Why Speech Recognition Technology Isn’t Very Good (Yet)

How to understand your data
May 5 2014 4:08 PM

You Just Don’t Understand

Speech recognition needs to get a lot better before it’s really useful.

Captain Jean-Luc Picard.
Jean-Luc Picard demands an explanation for the faulty voice recognition device his crew has given him.

Photo illustration by Juliana Jiménez Jaramillo. Photos via CBS/Matthew Yohe/Creative Commons

I live in a very connected house, and increasingly I spend as much time talking to devices as family members. I can command my Android phone entirely by voice, even if the phone isn’t actively being used, by saying, “OK Google,” and then issuing an order: “Show me my schedule for the weekend.” I can also ask it a question, like “What time does the MoMA close?” It’s the same for Google Glass. With the headset on, just say, “OK Google. Take a photo.” And it will, even if you have a stuffy nose or sore throat. Google’s voice interface is incredibly smart: It hears past accents and dialects to process what I’m saying.

Hold down the home button on an iPhone and you’ll get Siri, Apple’s slick-sounding (though, as it turns out, not so smart) personal assistant. Cortana, who will soon live inside Windows phones, will listen to your conversation if you let her, and she’ll make suggestions and phone calls, and essentially act as your very own personal assistant.

We have an Ivee clock in the bathroom. She’ll tell us an interesting fact anytime we ask her, but only if we’re extremely polite. If we don’t first greet her with “Hello, Ivee,” she ignores us. If we’re nice to her, speaking slowly and in a quiet tone, she might use her soothing voice to tell us that a butterfly cannot fly if its body temperature is less than 86 degrees. When the controller for our Xbox gets lost between the couch cushions, we can still get the console working using our voices. Unlike Ivee, the Xbox doesn’t require pleasantries. It prefers that we just get right down to business: A simple “Xbox on” is all it needs to initiate action.


Clive (that’s the name we gave to our Garmin navigation system) is always there, passively making inferences and decisions, and sometimes he makes suggestions that we don’t necessarily agree with. Mostly, he’s innocuous, simply telling us where to go using his dapper British voice. We run into problems when Clive overhears the voice of Marketplace’s Kai Ryssdal on the radio. Maybe it’s a shared kinship for the years Kai spent in Europe or just his clever turns of phrase, but when Kai’s on the radio, Clive assumes that we want to stop our car and listen to him. “Speak a command,” Clive will admonish us, and if we don’t respond quickly, he’ll cancel our route and send us home.

All voice-activated technology, in fact, seems to cause confusion. The other day, I asked my 4-year-old daughter to retrieve the weather forecast while we were getting ready for school. She walked up to Ivee and said, “OK Ivee, what’s the weather?” Ivee flashed a bit of blue light, then refused to talk. “OK! IVEE!” my daughter said, louder this time. My daughter rolled her eyes.
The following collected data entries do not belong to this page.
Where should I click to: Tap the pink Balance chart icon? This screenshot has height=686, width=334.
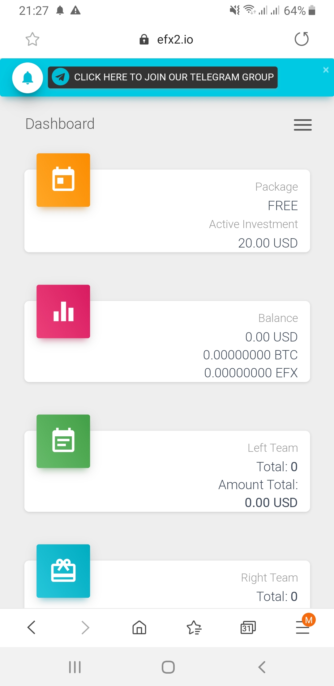click(x=63, y=311)
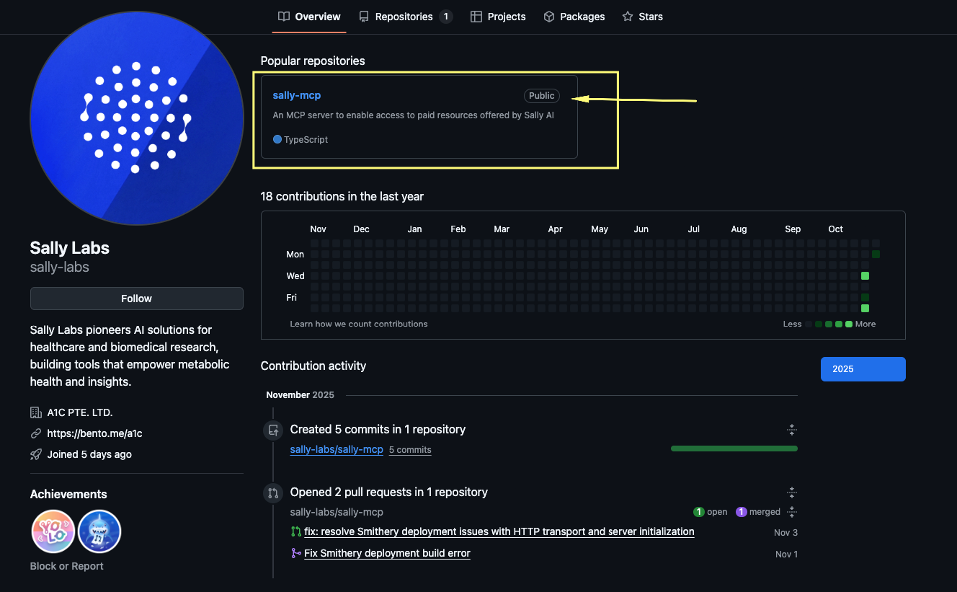Image resolution: width=957 pixels, height=592 pixels.
Task: Select the 2025 year filter button
Action: [863, 369]
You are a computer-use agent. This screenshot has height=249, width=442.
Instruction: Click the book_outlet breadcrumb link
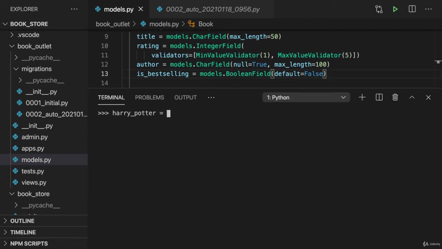pos(113,24)
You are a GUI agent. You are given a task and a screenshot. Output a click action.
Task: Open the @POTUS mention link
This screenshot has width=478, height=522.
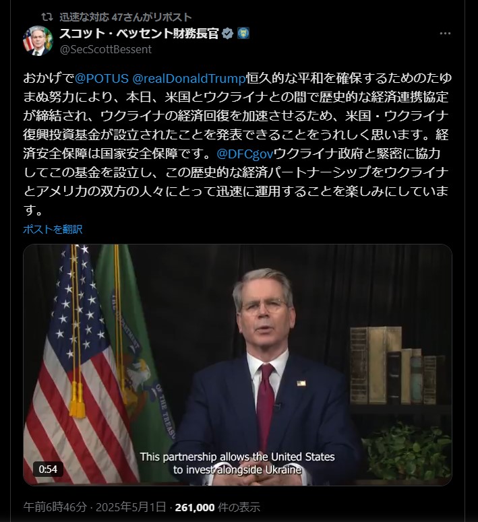(x=102, y=78)
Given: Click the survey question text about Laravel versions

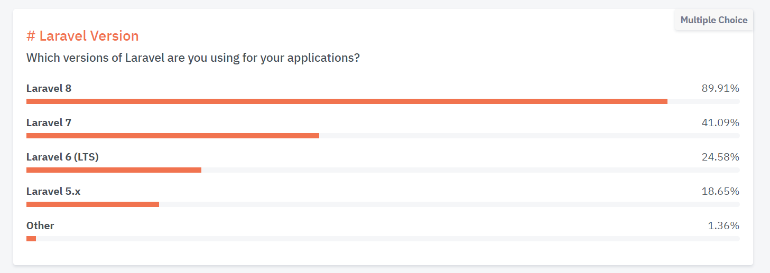Looking at the screenshot, I should pos(193,58).
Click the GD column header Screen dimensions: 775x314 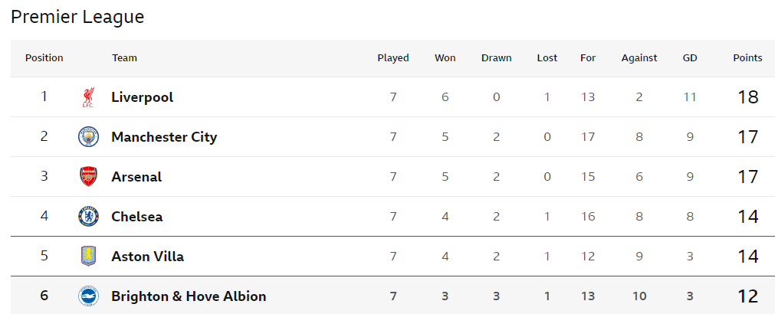click(x=689, y=57)
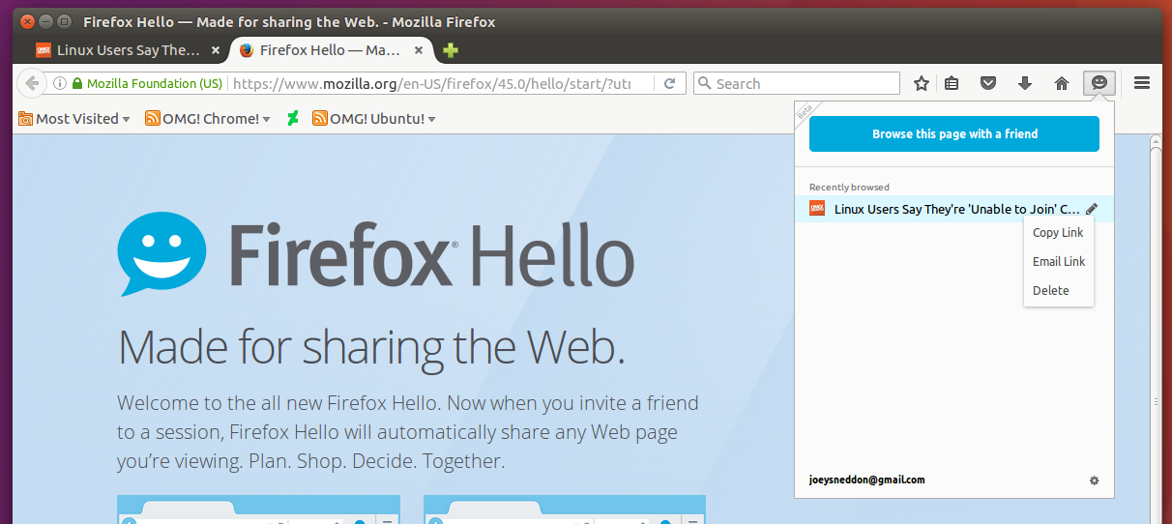Open the Downloads arrow icon
Screen dimensions: 1172x524
point(1025,83)
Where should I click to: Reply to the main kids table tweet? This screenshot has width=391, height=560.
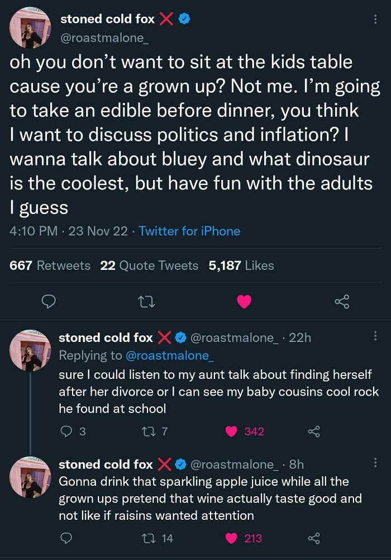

Ivee blinked blue sparkles back at her, unfazed.

“It’s HELLO Ivee and OK Google,” I reminded her.

So she looked out the window instead. “The forecast is sunny today. I’m wearing the purple dress. No socks!”

To be fair, a few years ago we would have had to type our request into the Weather Channel’s website and wait two seconds for a result, and 25 years ago, forget about it. That we can now use our voices to talk to machines is as exciting as it is inspiring. This isn’t sci-fi anymore. You really can tell your house to turn its lights on, your coffeemaker to get an espresso brewing, and your thermostat to crank up the air conditioning without knowing much tech at all. In the next few years, voice-controlled technologies will become more and more ubiquitous, not just in our homes, but in our cars, offices, banks, schools, and grocery stores.

But this means we’re on the cusp of a serious problem. Star Trek posited a Universal Translator, crowdsourced by developers from all around the galaxy, who designed the complex artificial intelligence and machine learning algorithms necessary to immediately listen, infer, and respond to thousands of indigenous languages. The Universal Translator didn’t merely translate human to alien language in real time: It also acted as an interface between the humans and the computers they used. 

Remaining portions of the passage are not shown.